In einer solchen lebendigen Rundschau aus Bildzeichen wird Mehrdimensionales auf essentielle Weise in Einfachheit zu fassen gesucht. Motivation schöpft sich dabei aus dem urmenschlichen Drang, sich durch Malen, Schreiben und Zeichnen manifestieren zu wollen. Während sich ein reiches Aussagensortiment auffächert, wird die narrative Vitalität der Linienverläufe, werden deren meditative Kennzeichen elementar sichtbar. Der eingängige Verlauf innerhalb der Sammlung von Setzungen überrascht durch die Welten abtastende und erforschende Eigenart der aneinandergereihten Bildinhalte. Das so erzeugte dynamisch gestaltete Gepräge legitimiert eine Lust, die uns zu ungezwungenem Fabulieren hinführt und im selben Augenblick die wohltuende Gedankenverlorenheit kindlichen Spiels wachruft. Über schiere Naivität gewinnt jedes Blatt an verblüffender Ursprünglichkeit.

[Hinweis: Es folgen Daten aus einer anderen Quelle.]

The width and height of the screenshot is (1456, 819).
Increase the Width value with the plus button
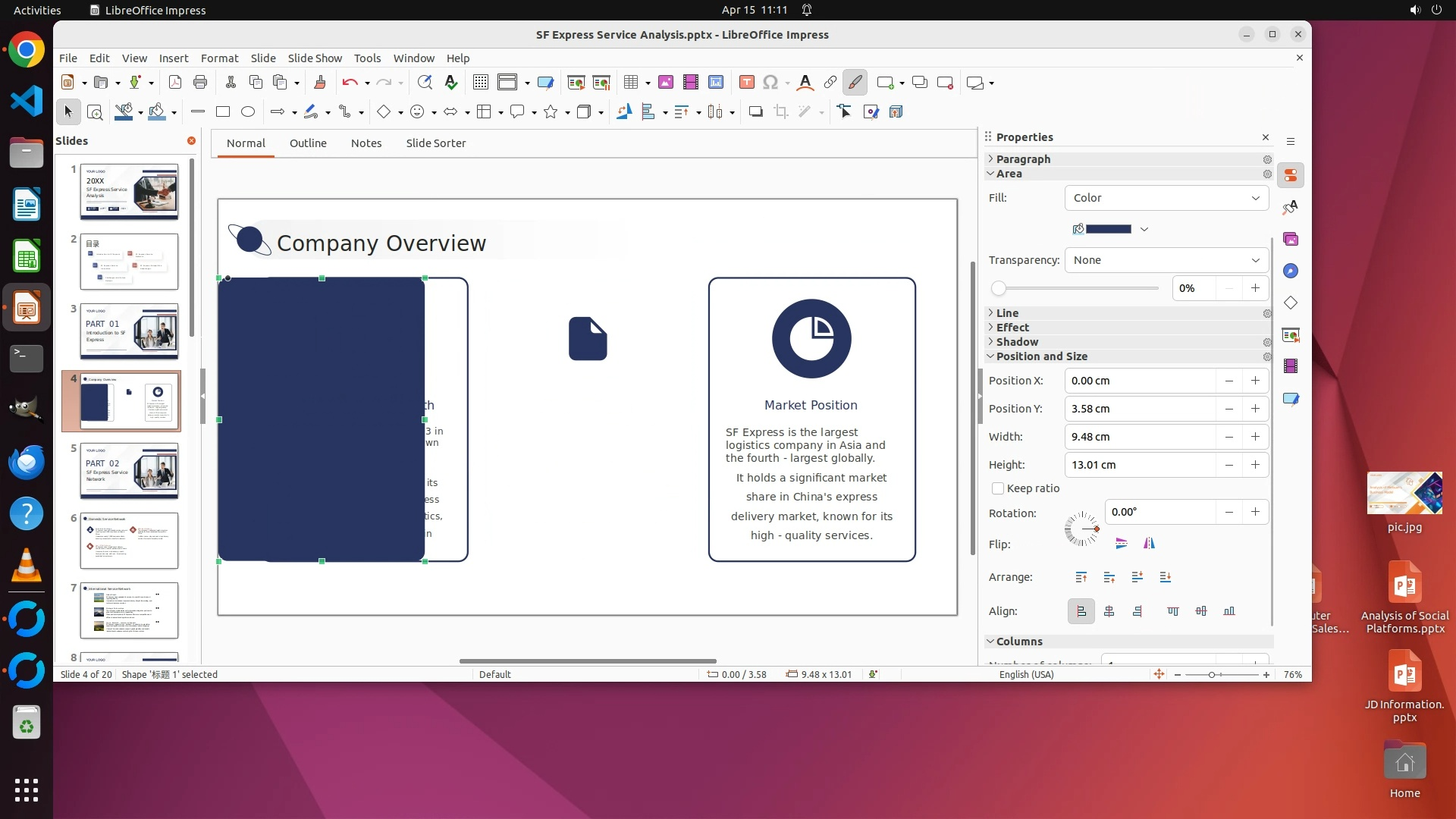click(1256, 437)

Mit dem konsequenten Verzicht auf lineare Schichtungsmanöver, auf die für ihn typischen mannigfaltigen Linienlenkungen gibt Christian Lippuner für einmal augenfällig gestalterische Komplexität zugunsten einer bemerkenswerten Schlichtheit innerer Kernfragen auf. Die Folgerichtigkeit der Strichführung erinnert dabei an moderne Ausdrucksformen von Graffiti, gleichzeitig aber an den Beginn der Schrift, an die Bildschriften der Höhlen- und Felsmalereien. Die erzählerischen Fäden lassen an die sequentielle Kunst der Comics denken. Wenn der Künstler die Liniensetzung also solistisch reduziert, erschafft er ein Album von Realitätsparzellen, das einerseits geschichtenreich ausholen, andererseits prägnant Klartext reden will. Es spricht von Hoffnungen, Wünschen und Ängsten, von zu Gedankenschriften gewordenen Bildzeichen, deren Deutung dem Publikum nahegelegt wird.

Zusammenfassend lässt sich sagen: Im Partikularen erfährt das ausbuchstabierte panoptische Gefüge eine bewegende Vielgestaltigkeit. In der kompakten Platzierung werden in sich geschlossene Einzelperspektiven geboten, die sich stets im Wechselspiel mit übergeordnetem Zusammenhalt wiederfinden dürfen. Der Zyklus wirkt grosszügig und inspirierend, die ihm innewohnende Ruhe und Aussagekraft lässt Raum und Zeit als unbelastete, keineswegs aber «nachtwandlerische» Grössen erscheinen. Christian Lippuner hebt sich explizit von Vorstellungen unbewussten Ausdrucks ab, wie sie etwa André Breton propagiert. Im Unterschied zur «Écriture automatique» gehen seine Prozesse neben intuitivem Operieren stets mit kritischer Eigenbeurteilung einher. Planvoll nimmt er zweckdienliche und wohlerwogene Setzungen vor, die im freien Spiel zu Folgeaussagen animieren und dabei zwischen dem Nachspüren des kindlich Naiven und des erwachsen Intendierten pendeln.